Invece di affrontare direttamente la preoccupazione per la loro scomparsa, l'artigiano Alăng Hót ha usato un'analogia: "Anche il bambù vecchio deve essere usato per fabbricare contenitori per l'acqua, e i giovani germogli di bambù devono saper raccogliere le gocce di rugiada lasciate dalle generazioni precedenti. Se la generazione più giovane ama solo le radio e gli smartphone e dimentica il flauto, il label, i tamburi, i gong tradizionali... allora, quando la foresta sarà triste e i ruscelli soffriranno, cosa li consolerà?"
Quell'analogia fu come una pugnalata al cuore dei giovani, soprattutto nel contesto attuale. Il vecchio Hot trascorse innumerevoli notti insonni insegnando ai ragazzi del villaggio come tenere il khaen (una specie di flauto di bambù) e come controllare il respiro. Alcuni impararono le basi, ma l'"essenza" interiore, lo spirito che si provava suonando, richiedeva ancora tempo ed esperienza.

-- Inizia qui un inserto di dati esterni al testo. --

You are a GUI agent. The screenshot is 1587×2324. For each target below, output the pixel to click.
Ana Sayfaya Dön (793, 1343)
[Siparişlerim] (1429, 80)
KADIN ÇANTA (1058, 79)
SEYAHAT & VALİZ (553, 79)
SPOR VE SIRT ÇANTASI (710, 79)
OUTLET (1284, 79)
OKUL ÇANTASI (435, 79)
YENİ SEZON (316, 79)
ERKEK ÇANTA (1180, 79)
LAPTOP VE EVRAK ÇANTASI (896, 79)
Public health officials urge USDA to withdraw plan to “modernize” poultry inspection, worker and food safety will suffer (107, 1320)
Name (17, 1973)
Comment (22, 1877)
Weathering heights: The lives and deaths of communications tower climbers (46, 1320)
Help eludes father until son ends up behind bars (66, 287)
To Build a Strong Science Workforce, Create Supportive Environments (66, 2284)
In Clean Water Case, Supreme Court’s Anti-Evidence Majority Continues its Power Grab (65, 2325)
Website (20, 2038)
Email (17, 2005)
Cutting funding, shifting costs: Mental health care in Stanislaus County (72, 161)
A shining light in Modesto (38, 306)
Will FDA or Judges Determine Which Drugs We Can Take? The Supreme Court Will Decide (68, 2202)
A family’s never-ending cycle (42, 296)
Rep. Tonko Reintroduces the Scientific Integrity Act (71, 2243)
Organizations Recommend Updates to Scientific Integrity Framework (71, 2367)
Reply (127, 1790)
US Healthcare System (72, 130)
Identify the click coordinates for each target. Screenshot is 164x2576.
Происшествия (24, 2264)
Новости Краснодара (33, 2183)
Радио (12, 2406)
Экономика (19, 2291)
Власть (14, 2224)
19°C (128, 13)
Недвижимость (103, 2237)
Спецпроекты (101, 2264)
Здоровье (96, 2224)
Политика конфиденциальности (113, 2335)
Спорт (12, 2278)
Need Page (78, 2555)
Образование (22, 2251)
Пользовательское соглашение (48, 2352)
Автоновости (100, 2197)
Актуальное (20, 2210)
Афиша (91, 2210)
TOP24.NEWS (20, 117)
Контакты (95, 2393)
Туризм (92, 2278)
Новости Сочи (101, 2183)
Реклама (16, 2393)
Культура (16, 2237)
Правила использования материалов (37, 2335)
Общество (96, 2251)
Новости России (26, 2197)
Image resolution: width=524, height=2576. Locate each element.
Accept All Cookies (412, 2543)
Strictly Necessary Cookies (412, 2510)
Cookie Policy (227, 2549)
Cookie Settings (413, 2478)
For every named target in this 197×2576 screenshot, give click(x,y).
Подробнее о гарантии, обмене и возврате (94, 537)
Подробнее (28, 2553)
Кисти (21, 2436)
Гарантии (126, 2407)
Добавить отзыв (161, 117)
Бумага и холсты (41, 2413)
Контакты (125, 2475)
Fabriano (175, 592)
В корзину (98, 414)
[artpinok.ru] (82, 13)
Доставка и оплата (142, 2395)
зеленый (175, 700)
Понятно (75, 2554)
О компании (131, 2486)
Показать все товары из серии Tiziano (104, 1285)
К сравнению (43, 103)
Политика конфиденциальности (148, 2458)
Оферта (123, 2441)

Lasciando il villaggio di Ta-lang mentre l'oscurità avvolgeva le antiche foreste, potevamo ancora udire nelle nostre orecchie il debole suono del flauto del vecchio Hot. Era come un filo invisibile che collegava la terra al cielo, unendo il presente alla gloriosa storia dei nostri antenati.
Il suono del flauto di bambù, a volte fragoroso come una cascata, a volte delicato come il fumo di una cucina, pervade le nostre menti, ricordandoci il valore delle nostre radici. Finché il fiume Chơr-lang scorrerà, finché il monte Koong Ka-ghiêr rimarrà verde, si spera che il suono del flauto di bambù suonato dall'artista Alăng Hót continui a risuonare, come un'epopea senza fine sulla vitalità del popolo Cơ Tu tra le maestose montagne di Trường Sơn.